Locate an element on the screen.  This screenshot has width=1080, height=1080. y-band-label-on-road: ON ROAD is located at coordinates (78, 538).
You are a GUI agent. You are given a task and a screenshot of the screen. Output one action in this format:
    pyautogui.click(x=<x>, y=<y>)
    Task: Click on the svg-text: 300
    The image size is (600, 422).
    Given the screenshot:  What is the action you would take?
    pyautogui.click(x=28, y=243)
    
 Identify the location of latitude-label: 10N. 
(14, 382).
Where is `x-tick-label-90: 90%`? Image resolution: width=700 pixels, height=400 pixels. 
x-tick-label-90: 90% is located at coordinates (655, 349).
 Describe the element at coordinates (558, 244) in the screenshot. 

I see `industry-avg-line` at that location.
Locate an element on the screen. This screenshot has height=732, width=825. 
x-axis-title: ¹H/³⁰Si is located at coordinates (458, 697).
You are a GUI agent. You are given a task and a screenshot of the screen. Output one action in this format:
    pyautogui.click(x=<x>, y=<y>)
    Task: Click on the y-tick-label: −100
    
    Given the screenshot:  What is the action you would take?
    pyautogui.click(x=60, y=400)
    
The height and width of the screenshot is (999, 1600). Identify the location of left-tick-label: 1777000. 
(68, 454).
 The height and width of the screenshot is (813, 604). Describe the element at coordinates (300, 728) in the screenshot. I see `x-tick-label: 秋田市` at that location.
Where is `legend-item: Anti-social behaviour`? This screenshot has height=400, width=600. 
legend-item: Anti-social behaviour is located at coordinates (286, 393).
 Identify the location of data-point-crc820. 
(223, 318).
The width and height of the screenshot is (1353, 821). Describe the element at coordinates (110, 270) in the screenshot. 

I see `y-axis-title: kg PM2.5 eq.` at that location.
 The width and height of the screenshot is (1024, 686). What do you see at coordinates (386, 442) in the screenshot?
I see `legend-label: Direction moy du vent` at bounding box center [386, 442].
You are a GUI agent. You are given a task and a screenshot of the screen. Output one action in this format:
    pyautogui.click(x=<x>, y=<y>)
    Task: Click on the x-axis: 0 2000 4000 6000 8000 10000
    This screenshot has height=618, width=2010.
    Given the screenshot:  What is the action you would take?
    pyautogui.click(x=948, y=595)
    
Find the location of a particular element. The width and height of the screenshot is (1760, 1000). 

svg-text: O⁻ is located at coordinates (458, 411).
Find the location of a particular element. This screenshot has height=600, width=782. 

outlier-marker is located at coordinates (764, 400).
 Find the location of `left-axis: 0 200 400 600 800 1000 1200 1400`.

## YOUR ASSIGNMENT
Return each line of the items above that contains the word "Where".

## ANSWER TO THE PROBLEM
Where is `x-tick-label-90: 90%`? Image resolution: width=700 pixels, height=400 pixels. 
Where is `legend-item: Anti-social behaviour`? This screenshot has height=400, width=600. 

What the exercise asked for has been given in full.